Los salarios formales volvieron a perder contra la inflación durante marzo y consolidaron una tendencia que ya lleva siete meses consecutivos de deterioro del poder adquisitivo. Así lo informó el Instituto Nacional de Estadística y Censos (Indec), que detalló diferencias entre el desempeño del sector público y el privado.
Mientras los empleados estatales lograron una mejora parcial durante el tercer mes del año, los trabajadores privados sufrieron un nuevo retroceso en términos reales, en un contexto marcado por la suba sostenida de precios y paritarias que no alcanzan a compensar el impacto inflacionario.
En marzo, los salarios del sector público aumentaron 5%. Dentro de ese universo, los trabajadores nacionales tuvieron una mejora del 5,8%, mientras que los provinciales registraron una suba del 4,7%.
Pese a eso, el alivio fue limitado. Si bien los ingresos estatales lograron recuperarse levemente frente a la inflación del mes, todavía acumulan una caída real del 4,39% en los últimos siete meses.
Por el lado del sector privado registrado, la situación fue menos favorable. Los salarios avanzaron apenas 2,1% y quedaron nuevamente por debajo de la inflación, lo que significó una pérdida real del 1,28% en marzo.
Con este resultado, el deterioro acumulado del poder adquisitivo en el ámbito privado llegó al 4,8% durante los últimos siete meses.
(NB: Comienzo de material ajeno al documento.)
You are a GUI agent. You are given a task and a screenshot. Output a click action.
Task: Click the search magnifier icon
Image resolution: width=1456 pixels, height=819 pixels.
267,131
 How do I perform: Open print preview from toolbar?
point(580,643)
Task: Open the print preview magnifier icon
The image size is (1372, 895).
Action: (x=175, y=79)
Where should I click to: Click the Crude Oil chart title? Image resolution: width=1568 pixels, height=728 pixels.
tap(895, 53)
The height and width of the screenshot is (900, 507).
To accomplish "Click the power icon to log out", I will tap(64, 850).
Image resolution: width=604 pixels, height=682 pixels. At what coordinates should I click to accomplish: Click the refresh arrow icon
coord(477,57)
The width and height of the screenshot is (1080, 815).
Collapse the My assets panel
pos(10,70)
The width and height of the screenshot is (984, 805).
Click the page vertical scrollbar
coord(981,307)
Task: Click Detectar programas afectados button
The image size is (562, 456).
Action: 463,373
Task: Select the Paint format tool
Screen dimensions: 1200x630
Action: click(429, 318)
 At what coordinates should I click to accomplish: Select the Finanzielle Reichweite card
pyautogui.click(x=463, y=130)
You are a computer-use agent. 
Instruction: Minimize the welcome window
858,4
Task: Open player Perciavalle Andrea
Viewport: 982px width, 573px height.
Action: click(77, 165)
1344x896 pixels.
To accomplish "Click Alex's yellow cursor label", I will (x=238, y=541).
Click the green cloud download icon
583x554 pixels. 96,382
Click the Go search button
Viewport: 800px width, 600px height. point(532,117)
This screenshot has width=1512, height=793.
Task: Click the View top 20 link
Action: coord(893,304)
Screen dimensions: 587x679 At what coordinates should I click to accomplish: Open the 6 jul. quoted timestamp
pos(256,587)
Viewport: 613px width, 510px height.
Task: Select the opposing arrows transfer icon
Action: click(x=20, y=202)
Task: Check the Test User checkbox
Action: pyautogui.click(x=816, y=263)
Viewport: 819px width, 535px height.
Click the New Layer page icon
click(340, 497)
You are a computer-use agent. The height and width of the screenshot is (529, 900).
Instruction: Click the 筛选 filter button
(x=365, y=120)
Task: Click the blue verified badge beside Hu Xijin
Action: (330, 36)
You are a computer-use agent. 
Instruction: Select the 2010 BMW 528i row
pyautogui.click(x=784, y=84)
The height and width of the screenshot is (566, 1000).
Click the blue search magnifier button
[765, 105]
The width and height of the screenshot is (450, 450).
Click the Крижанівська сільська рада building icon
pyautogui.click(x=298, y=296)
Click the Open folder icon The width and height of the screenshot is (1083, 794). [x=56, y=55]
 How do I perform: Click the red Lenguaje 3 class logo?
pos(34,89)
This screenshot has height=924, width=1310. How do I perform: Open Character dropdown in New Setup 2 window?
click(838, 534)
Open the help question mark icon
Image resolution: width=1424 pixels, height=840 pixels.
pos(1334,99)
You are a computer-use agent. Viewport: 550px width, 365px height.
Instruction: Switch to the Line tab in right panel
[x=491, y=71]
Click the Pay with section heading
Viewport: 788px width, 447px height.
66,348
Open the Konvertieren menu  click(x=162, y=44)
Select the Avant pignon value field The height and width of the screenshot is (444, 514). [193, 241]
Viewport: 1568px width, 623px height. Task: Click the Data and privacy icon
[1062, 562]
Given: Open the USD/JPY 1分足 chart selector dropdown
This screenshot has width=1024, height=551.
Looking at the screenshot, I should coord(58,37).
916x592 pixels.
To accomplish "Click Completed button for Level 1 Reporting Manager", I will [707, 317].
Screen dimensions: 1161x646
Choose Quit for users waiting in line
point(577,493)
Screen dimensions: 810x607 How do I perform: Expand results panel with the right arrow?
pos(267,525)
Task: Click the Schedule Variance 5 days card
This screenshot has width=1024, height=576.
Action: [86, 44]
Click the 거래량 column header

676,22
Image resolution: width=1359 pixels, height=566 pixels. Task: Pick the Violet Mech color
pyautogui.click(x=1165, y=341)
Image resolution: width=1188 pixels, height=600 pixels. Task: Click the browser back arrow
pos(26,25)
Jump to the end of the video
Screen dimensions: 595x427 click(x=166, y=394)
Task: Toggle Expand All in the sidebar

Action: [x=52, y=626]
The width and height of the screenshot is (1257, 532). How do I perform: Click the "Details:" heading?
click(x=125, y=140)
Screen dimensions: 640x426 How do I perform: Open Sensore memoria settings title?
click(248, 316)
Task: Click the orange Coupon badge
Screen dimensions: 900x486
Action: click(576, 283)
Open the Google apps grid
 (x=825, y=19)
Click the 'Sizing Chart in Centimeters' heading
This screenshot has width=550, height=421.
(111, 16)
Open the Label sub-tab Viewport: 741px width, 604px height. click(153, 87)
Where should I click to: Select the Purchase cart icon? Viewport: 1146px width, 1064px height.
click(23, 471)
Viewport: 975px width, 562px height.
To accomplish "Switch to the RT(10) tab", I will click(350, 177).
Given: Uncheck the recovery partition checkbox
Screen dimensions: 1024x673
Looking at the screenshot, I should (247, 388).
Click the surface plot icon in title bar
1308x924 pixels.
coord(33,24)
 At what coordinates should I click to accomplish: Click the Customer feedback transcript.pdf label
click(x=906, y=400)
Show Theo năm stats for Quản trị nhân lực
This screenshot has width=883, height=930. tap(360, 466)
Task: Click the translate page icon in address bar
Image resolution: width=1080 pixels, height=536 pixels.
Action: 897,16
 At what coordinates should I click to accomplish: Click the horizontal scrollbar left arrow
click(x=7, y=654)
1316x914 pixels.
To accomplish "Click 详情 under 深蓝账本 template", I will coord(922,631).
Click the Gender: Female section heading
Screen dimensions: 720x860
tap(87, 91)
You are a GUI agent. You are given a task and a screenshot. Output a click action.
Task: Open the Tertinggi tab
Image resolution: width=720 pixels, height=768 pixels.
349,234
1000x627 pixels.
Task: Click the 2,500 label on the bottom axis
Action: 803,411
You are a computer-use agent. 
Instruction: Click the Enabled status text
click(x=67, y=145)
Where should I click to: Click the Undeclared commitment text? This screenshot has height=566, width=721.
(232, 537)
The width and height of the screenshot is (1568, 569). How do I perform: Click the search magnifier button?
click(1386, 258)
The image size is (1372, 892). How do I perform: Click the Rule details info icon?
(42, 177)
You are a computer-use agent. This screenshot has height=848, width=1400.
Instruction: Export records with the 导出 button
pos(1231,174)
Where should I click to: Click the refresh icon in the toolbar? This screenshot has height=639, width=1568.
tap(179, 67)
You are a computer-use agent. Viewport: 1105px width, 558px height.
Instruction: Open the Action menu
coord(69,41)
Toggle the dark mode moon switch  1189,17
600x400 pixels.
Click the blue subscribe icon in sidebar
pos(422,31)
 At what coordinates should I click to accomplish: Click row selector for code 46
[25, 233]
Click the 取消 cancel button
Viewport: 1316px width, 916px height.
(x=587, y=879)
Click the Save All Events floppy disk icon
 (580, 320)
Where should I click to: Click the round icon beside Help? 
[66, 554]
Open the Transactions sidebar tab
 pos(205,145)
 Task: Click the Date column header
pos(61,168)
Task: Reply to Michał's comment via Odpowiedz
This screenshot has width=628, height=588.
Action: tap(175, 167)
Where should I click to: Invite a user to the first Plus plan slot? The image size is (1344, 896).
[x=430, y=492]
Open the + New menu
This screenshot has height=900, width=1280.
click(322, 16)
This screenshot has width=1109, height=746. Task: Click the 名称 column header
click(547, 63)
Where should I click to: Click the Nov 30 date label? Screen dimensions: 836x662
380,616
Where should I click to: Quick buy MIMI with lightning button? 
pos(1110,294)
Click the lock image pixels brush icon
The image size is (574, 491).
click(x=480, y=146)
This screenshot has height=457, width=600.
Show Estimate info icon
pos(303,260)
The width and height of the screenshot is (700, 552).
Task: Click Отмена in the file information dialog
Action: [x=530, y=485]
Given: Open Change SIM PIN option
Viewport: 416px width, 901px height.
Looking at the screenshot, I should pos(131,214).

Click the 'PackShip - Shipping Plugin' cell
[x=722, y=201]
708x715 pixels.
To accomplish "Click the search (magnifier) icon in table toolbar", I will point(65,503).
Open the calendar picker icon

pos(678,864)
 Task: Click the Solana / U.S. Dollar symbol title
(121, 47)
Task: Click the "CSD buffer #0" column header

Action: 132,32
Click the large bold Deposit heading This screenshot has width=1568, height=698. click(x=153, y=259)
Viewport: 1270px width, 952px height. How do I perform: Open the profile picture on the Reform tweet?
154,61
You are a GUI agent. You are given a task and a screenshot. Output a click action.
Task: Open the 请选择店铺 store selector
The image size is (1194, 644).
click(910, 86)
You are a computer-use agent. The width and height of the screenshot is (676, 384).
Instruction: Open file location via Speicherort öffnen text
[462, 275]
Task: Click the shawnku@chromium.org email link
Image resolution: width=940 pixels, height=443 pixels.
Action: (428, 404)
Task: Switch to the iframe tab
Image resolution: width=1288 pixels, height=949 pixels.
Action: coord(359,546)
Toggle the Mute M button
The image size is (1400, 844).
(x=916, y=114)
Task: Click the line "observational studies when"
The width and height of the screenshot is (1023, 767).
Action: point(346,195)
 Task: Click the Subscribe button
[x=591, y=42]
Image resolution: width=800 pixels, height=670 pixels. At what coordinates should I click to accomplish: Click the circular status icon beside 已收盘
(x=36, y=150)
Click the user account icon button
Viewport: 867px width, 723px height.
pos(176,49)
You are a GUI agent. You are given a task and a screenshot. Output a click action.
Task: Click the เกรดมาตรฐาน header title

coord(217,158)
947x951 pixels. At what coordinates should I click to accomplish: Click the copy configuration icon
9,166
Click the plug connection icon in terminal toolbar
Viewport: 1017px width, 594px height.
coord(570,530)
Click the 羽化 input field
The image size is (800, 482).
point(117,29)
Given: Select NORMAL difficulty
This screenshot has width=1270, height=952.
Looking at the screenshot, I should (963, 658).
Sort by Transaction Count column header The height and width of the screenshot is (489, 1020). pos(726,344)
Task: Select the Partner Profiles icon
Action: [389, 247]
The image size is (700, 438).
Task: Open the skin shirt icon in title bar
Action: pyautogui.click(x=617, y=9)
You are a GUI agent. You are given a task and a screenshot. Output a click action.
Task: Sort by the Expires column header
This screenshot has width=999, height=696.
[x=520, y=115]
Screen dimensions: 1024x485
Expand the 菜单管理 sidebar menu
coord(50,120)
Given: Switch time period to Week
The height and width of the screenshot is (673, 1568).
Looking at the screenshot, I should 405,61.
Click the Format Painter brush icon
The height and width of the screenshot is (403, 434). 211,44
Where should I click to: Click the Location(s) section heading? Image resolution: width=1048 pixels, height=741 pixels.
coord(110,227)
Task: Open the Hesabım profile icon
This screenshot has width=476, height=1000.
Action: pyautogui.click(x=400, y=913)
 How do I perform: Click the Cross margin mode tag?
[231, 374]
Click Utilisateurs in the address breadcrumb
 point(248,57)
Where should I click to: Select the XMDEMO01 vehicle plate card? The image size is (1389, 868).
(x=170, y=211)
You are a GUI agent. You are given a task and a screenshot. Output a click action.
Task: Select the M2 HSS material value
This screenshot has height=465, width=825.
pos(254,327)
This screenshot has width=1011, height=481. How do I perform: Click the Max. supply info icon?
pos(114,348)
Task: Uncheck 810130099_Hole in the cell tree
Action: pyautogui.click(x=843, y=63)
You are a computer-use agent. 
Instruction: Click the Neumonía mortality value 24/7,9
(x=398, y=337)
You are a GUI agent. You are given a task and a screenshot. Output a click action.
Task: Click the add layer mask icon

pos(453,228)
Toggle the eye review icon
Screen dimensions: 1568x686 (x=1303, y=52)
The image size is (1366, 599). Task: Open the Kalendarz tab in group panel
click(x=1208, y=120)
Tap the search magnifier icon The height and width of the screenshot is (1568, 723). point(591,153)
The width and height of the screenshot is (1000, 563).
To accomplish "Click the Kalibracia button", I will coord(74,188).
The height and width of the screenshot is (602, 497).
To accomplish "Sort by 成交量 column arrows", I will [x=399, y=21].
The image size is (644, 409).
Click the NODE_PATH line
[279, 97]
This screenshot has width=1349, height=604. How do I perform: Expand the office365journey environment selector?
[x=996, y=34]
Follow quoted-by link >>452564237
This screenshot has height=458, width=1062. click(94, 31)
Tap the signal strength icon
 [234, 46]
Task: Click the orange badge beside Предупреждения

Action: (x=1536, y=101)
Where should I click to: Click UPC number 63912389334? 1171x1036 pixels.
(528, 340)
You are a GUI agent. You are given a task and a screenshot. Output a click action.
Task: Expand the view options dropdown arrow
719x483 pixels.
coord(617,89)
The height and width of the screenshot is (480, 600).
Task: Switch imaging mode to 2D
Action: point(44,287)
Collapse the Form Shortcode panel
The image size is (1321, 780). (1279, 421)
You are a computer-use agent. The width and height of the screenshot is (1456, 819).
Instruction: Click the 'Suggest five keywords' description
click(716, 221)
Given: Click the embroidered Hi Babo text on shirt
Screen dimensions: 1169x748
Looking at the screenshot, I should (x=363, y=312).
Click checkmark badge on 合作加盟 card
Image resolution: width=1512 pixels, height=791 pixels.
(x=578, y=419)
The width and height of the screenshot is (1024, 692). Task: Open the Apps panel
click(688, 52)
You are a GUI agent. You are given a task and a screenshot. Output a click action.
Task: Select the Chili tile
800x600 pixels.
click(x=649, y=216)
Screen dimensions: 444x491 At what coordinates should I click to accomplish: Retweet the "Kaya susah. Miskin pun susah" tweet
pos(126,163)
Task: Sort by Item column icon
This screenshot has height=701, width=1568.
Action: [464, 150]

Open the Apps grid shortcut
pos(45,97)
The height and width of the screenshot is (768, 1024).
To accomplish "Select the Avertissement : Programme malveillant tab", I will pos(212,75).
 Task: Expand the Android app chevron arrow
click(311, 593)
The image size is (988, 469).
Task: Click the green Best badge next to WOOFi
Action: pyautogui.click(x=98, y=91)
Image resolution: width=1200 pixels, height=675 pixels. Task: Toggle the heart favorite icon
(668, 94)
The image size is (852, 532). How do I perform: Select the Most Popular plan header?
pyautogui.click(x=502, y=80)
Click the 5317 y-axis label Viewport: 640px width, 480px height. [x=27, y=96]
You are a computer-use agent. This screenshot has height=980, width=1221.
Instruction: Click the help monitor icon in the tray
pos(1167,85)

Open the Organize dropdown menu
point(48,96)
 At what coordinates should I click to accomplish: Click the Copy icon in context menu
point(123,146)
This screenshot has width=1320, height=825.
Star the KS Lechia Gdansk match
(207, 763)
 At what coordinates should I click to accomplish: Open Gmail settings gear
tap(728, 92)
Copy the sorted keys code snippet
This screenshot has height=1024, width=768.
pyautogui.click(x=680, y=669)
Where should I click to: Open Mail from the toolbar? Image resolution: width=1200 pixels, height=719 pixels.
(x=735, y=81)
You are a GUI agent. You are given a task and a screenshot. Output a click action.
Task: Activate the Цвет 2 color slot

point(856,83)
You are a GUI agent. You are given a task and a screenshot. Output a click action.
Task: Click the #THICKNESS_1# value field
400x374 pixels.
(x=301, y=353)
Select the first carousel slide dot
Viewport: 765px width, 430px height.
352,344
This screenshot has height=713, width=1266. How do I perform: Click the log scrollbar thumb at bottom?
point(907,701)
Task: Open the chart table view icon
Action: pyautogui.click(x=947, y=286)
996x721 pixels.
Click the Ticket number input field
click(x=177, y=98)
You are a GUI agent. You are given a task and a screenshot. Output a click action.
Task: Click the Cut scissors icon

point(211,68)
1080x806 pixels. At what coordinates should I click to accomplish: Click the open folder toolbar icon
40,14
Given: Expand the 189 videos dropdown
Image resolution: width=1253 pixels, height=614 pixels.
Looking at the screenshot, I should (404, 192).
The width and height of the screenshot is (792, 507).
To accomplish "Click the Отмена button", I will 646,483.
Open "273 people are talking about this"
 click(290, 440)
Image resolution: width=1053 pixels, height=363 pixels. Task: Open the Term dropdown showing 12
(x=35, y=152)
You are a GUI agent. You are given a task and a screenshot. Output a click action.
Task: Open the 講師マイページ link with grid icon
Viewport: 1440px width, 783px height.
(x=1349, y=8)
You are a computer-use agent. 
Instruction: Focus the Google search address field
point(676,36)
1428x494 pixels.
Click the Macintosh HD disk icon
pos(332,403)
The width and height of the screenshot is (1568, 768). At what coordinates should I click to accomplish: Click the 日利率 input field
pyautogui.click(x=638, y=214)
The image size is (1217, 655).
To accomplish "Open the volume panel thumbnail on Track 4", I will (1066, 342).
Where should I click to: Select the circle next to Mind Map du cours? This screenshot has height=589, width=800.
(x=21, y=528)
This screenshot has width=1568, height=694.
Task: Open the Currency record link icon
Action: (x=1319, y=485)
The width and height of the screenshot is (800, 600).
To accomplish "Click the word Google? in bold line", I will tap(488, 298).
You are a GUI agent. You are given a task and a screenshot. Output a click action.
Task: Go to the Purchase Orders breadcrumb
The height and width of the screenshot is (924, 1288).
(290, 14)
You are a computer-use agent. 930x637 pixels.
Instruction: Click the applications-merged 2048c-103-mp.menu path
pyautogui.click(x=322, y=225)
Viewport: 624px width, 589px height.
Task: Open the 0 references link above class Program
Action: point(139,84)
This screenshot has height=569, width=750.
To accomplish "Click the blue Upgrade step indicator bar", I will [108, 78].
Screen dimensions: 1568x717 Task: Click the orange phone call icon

El deterioro de los ingresos también impacta sobre los jubilados, especialmente en quienes perciben la mínima junto al bono extraordinario otorgado por el Gobierno.
Un informe del Instituto Argentino de Análisis Fiscal (IARAF) reveló que los haberes mínimos acumulan una pérdida superior al 10% frente a la inflación desde el inicio del gobierno de Javier Milei.
Según el estudio, quienes cobran el equivalente a tres jubilaciones mínimas lograron recuperar parte del terreno perdido y mejoraron un 7,8% su poder adquisitivo respecto de noviembre de 2023. Sin embargo, la situación es distinta para quienes perciben la mínima con bono.
En ese caso, la caída acumulada alcanza el 10,3%, principalmente por el congelamiento del refuerzo extraordinario de $70.000, que permanece sin actualizaciones mientras los precios continúan subiendo.
De acuerdo con el análisis del IARAF, una jubilación mínima con bono debería ubicarse actualmente en torno a los $502.207 para conservar el mismo poder de compra que tenía al comienzo de la gestión. Sin embargo, en abril el monto efectivamente cobrado fue de $450.286.
El economista Nadin Argañaraz también advirtió sobre el deterioro acumulado de las jubilaciones en los últimos años. Según sus cálculos, quienes cobran la mínima perdieron el equivalente a 17,3 haberes mensuales desde 2017 hasta la actualidad.
En paralelo, los salarios públicos acumulan una caída real superior al 17% desde la llegada de Milei a la Casa Rosada, mientras que en el sector privado el retroceso ronda el 5%.